Overview of X-Axis.  Cross slide has to be unscrewed from brass nut and removed to get access.  Once up and running
one should not have to go here often.

Note this allows hand-operation of the X-Axis if the stepper is disabled (via an ELS3 control).


----------



## alan856 (Nov 11, 2019)

*The ELS3, Drivers & Power (plus short parts list)*

Here are some pix of the ELS3 and my modest "Power Center". ( The new ELS4 is even sexier looking!)  The control is powered by 5VDC wall-wart, and the various control signals (X,Y,encoder) are routed by CAT5 cables.




End view - these are Leadshine DM556T drivers and a 350W 48VDC 7.3A power supply.
Purchased from SteppersOnLine.

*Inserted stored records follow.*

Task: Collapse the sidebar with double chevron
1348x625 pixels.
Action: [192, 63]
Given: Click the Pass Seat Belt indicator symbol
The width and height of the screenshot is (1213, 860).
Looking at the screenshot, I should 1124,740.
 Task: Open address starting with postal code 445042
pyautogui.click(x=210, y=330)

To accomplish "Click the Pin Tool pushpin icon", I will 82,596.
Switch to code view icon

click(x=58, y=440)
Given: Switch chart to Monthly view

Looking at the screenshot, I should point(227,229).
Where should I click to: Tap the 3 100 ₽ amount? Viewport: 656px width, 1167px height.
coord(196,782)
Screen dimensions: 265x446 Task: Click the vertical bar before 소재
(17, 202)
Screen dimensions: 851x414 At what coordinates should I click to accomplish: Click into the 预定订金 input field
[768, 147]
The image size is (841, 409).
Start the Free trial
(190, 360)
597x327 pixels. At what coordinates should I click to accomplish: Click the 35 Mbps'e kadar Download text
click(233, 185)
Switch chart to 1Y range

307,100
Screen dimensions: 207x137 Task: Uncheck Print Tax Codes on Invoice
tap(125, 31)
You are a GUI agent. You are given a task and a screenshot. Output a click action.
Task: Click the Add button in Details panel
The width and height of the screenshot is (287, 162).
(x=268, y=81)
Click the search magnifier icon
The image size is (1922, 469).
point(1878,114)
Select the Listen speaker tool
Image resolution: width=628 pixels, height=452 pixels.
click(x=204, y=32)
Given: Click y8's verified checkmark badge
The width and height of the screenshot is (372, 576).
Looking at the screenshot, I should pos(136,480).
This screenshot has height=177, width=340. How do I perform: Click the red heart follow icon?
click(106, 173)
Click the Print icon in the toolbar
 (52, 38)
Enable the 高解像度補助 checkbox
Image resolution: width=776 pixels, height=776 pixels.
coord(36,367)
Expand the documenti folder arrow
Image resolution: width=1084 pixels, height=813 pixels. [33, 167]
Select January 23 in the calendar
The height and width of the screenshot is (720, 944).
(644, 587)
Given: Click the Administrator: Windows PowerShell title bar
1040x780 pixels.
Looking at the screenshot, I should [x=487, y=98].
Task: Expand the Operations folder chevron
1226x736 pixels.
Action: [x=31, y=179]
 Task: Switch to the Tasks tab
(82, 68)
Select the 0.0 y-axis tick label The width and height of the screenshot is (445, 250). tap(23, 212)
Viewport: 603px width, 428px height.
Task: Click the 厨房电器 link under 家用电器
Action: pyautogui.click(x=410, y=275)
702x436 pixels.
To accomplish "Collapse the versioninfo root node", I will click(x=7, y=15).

I tried a number of ways to connect the CAT5 wires to the
drivers, and ended up a piece of protoboard with male header pins going down to the green Phoenix
connectors and soldered to a male JST socket a few holes away on the board.
Then I hand crimped each CAT5 wire into a mating female connector.





The ELS3 control on a little ball-joint tied to the shelf.  This is not the best setup as often you have
"cross-reach" for the buttons, a with something better.







*Here is the major parts list:*

From SteppersOnLine:
Digital Stepper Driver 1.8~5.6A 20-50VDC for Nema 23,24, 34 Stepper Motors (DM556-T)
Z-Axis Motor:  Nema 23 Bipolar 3Nm (425oz.in) 4.2A
X-Axis Motor: Dual Shaft Nema 23 Bipolar 1.9Nm (269oz.in) 2.8A (didn't really need the dual shaft)
350W 48V 7.3A 115/230V Switching Power Supply

From Rocketronics:
ELS3 and his Line driver for the Encoder
From Mouser:

490-AMT103-V Encoder (per Rocketronics  suggestion)


----------



## darkzero (Nov 11, 2019)

alan856 said:


> I'd like to load this project in a series of several parts so I don't have so many images in each one.



May want to consider posting your updates all in the same thread. It avoids clutter & makes it easier for those interested to find all the content rather than having to search for seperate threads (seperate threads will not stay in order in the index as you post them).


----------



## alan856 (Nov 11, 2019)

Ah yes - now I see this. Guess I though they would sort by title...  Still - it seems like too many images for a single thread. Perhaps if I can get a gallery going where I’d have folder for the ELS3 project, and sub folders for each section...  have to see if there is much interest in this before I rework it


----------



## vtcnc (Nov 12, 2019)

Alan, I merged the posts into one thread. If things are out of order let me know and I'll see if I can help with that.


----------



## alan856 (Nov 12, 2019)

Wow - didn't know you could do that!  I'll go over and edit them to put some dividers in.  THANKS!


----------



## 6061T6 (Sep 12, 2021)

Awesome photos and descriptions. Very helpful to me who has the same lathe except a bit longer. 
I am converting my lathe also to ELS — rocketronics ELS4pro. I bench tested the electronics after mounting in a NEMA 1 enclosure and everything works. Now started the mechanical work.


----------



## 6061T6 (Sep 12, 2021)

Some photos of electronics


----------



## Cletus (Oct 21, 2021)

Wow!   I am seriously considering adapting this to my Grizzly G4000 lathe. Thank you!


----------



## Dispositivo (Dec 11, 2022)

Excellent photos and great detail, thank you.


----------